CHAPITRE 43 : Derrière les lignes ennemies
Elle n'était pas loin. Au fond de lui, Jack Daniels en était persuadé. Mais où ? Derrière lui, les corps sans vie s'empilaient, signe de la récente lutte qui avait suivi son abordage en solitaire. Quand il se mit à éprouver une intense fatigue. Une fatigue autant provoquée par l'affrontement auquel il avait pris part que par le poids écrasant de sa combinaison.
"Mais qu'est-ce qui m'est passé par la tête ?" se demanda-t-il tandis qu'une autre vague d'ennemis essayait de le submerger.
Tandis que la marée humaine se ruait vers lui, l'artilleur affichait un sourire éclatant, prêt à en découdre.
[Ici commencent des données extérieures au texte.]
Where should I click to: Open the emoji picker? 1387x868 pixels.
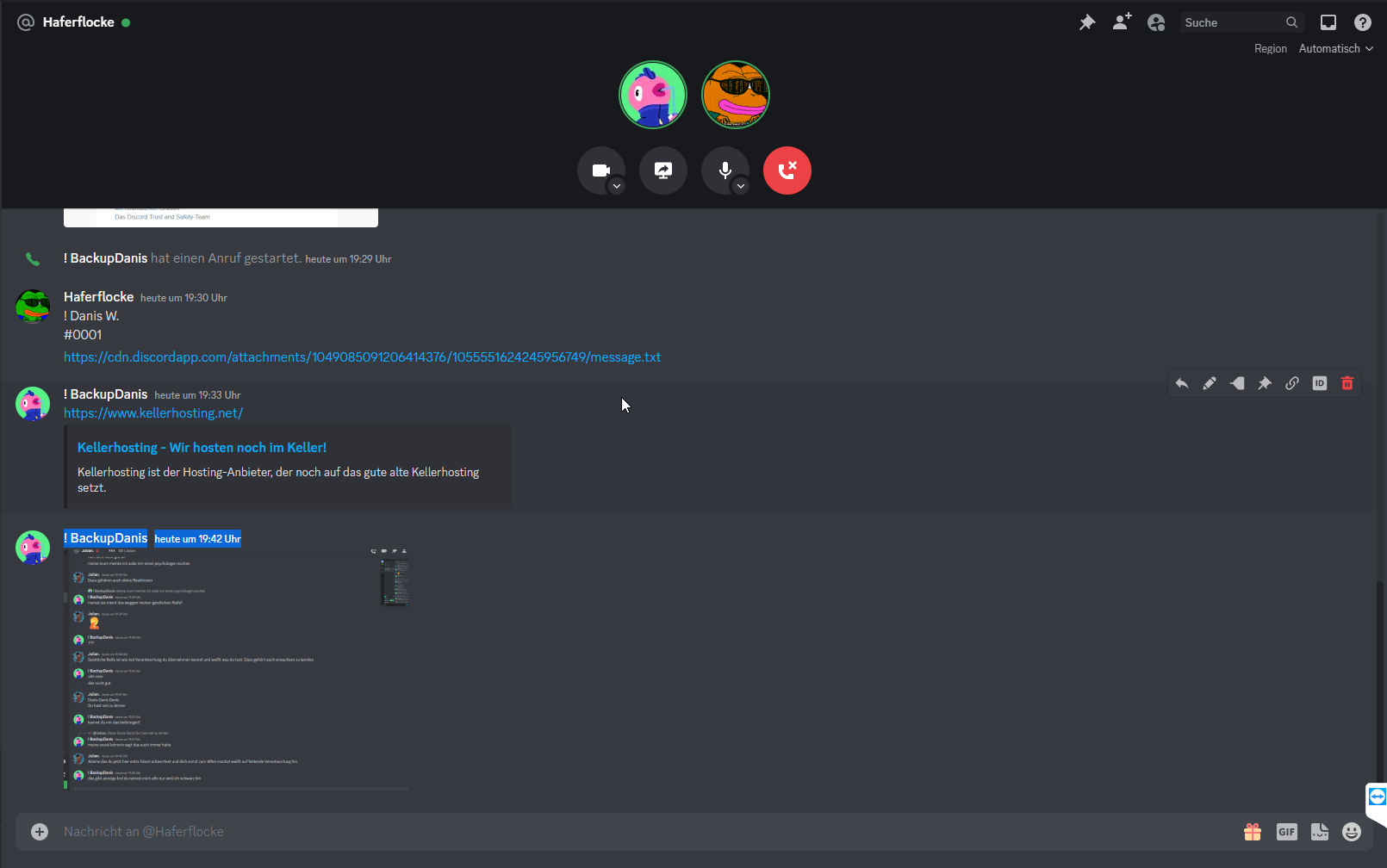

Mû autant par sa combativité que par son envie de retrouver la Synthétique, il était confiant – un peu trop peut-être – quant à l'issue du combat qui se préparait. Certes, devant lui se dressaient des soldats chevronnés, mais, durant toutes ses années auprès de Tiana Fry, il avait appris d'elle qu'aucune situation, aussi difficile fût-elle, n'était désespérée.
Rangeant le récepteur qu'il avait "emprunté" à Mei dans sa poche ventrale, il changea le mode de son arme – pour tirer toujours plus rapidement – commença à tirer dans tous les coins, abattant toujours plus d'ennemis.
Quand soudain, ceux-ci reculèrent d'eux-mêmes jusqu'à disparaître complètement, désertant ainsi le couloir. Si Jack en eut été particulièrement surpris au début, la raison d'un tel revirement s'annonça d'elle-même : la silhouette si particulière d'Atlan venait de se découper de l'autre côté du corridor. Sentant sa présence dans son dos, Jack pivota et ne put empêcher un sourire mauvais de s'étaler sur ses lèvres.
— Je me disais bien que tes hommes agissaient bizarrement. J'imagine que c'est toi qui les a renvoyés.
Étrangement, le Pisteur se contenta d'acquiescer en sortant son sabre de son fourreau. Apparemment, il espérait le combat autant que son adversaire.
— Pourquoi ? Tu as trop peur qu'ils voient comment je vais te ravaler la façade ? ironisa l'artilleur.
— Au contraire, je craignais simplement qu'ils essaient de te tuer avant que j'en aie réellement terminé avec toi. Après tout, nous avons l'un comme l'autre une revanche à prendre. Un ultime combat qui nous départagera enfin. Maintenant, quitte donc ce ridicule accoutrement que tu reçoives le sort que tu mérites !
Intrigué par la demande d'Atlan, Daniels s'exécuta, posa son arme à terre et se débarrassa avec difficulté de son encombrante combinaison qui s'écroula lourdement sur le sol immaculé et miroitant du corridor.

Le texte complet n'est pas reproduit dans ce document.